By John Mark Reynolds
Philosophical Fragments
If government were good, only God would have guns. Yet humans abuse
God’s gift of human freedom, and so guns abound. What can we do about
it?
Christians want peace, but perfect peace is not possible in
our present condition without tyranny. We must tolerate law — a thing
that does violence to our liberty — while remembering no law is good in itself. Liberty
is good in itself, while law is the compromise we make with our
inability to be good and free, and the law is only good when it
maximizes liberty and minimizes vice.
Nothing is so good that
humans cannot mess it up, and nothing is so bad that God cannot redeem
it. If we do not start with this simple truth when it comes to guns,
then our discussion will go no place. Guns can easily kill, though they
need not be used to kill. Killing can be murder and murder is immoral.
Guns, therefore, like cars, require thoughtful regulation in a fallen
world. This is why both guns and cars are already regulated.
No
gun control the President can suggest will deserve moral condemnation
or praise, because there is no fundamental human right to own a gun as
there is a fundamental right to life, liberty, and the pursuit of
happiness. Before guns existed, men were free and if all guns vanished
men would still be free.
If men were angels, then every man could
own a gun. If men were devils, no man should own a gun. Since no person
is either an angel or a demon, and since guns are so easy to abuse, we
must measure what to do about them.
Of course, gun regulations,
which Americans already have, limit our liberty, but a limit on liberty
need not make me a slave. As a conservative, I recognize that this is
a pragmatic decision between liberty and law. Regulation
reduces what it regulates, but it also infringes on my liberty. There is
also the pragmatic question of whether more gun control will prevent any of the events such as the Newtown horror.
Sociology
and science can help us answer those questions, but science cannot tell
us what society Americans want. Turning to another easily abused good,
media, makes this obvious. The scientific consensus is that consuming
violent media increases the tendency to violence, but that agreement
doesn’t tell us anything about we should do. Christianity warns that Utopia isn’t coming with direct divine rule, so no solution will be perfect. The awesome liberty to play Halo means that unstable people can easily play Halo. Most
Americans think the censorship of such media will not lead to a
sufficiently significant decrease in violence to be worth our loss of
liberty. Christians know that giving the government power is necessary,
but also understand that all such power will be abused.
Increasing
government power over anything is always dangerous, though increasing
my liberty is also dangerous! It is impossible to know when “tipping
points” are reached, when liberty devolves into licentiousness or the
law into legalism.
This means there an be no single Christian position on gun control. Christians
can live peacefully in societies where there is no right to bear arms
and in societies, such as ours, where there is such a civil right. We
believe in liberty, morality, and law, but don’t know how to balance those goods.

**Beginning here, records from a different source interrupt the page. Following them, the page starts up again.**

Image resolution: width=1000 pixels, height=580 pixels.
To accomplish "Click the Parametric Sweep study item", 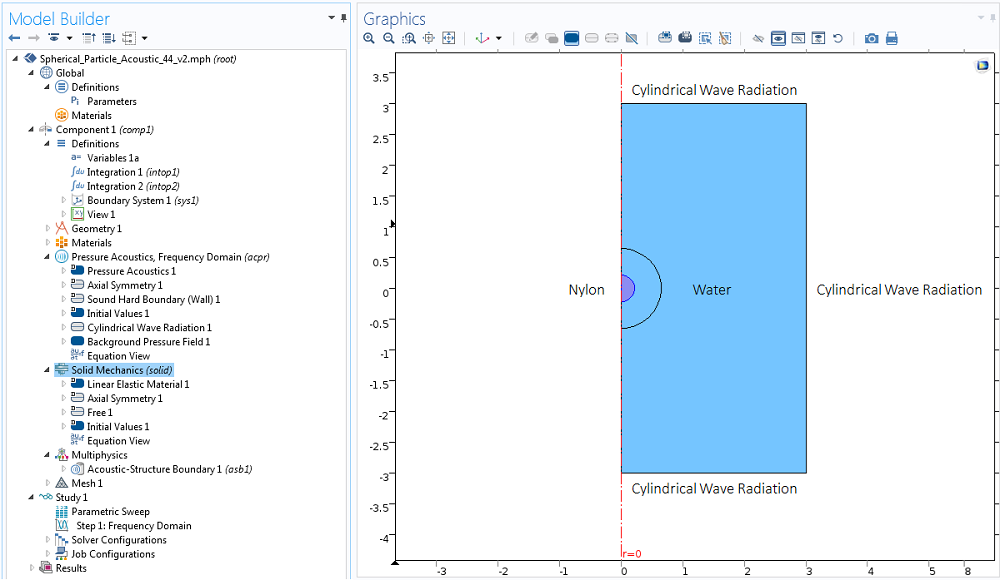I will pos(110,512).
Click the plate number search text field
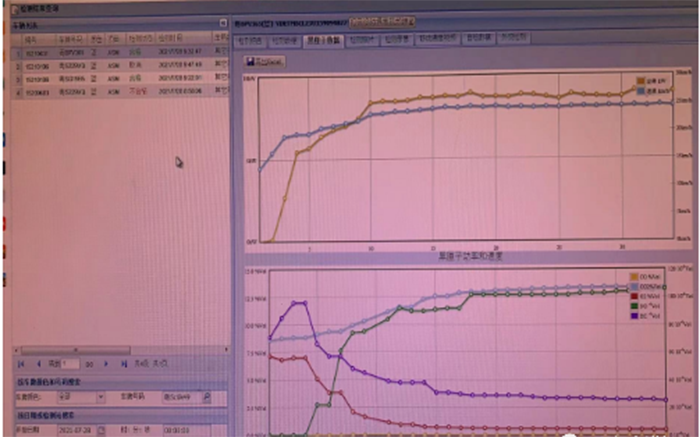 point(182,397)
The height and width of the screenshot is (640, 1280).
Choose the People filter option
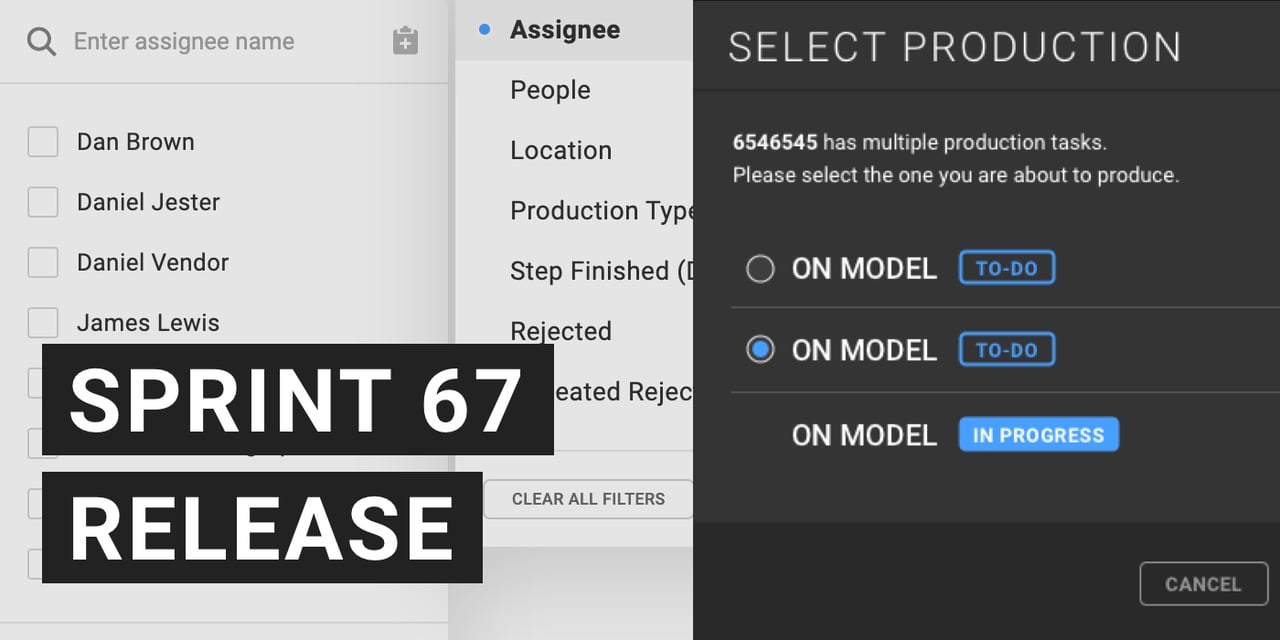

That is the downside of God’s gift of free will.
Pragmatically,
as a citizen, I believe that an armed citizenry is worth any increase
in violence that may result. I also believe that we have sufficient
regulations in place and no new regulations, given the number of guns in
the society already, are likely to prevent another Newtown. There has
been no increase in such violence, and it seems unwise to pass laws only
so that we can have the satisfaction of having done something.
If the Federal government decides further to
limit magazine sizes in an act of therapeutic regulation, however, I
think the Republic will no more be in imminent peril, than if it decided
to ban certain kinds of violent video games. We were free before Grand Theft Auto and could be free without it.
I hope we do neither, but only because I believe too much liberty and privacy has been lost already.